**Requirement:** Return the records below from the line containing "The width and" onward, exactly, through and including the last line.

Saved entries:

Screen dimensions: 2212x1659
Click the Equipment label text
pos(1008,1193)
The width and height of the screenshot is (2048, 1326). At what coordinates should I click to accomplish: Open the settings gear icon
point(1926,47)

**Written answer:**
The width and height of the screenshot is (2048, 1326). At what coordinates should I click to accomplish: Open the settings gear icon
point(1926,47)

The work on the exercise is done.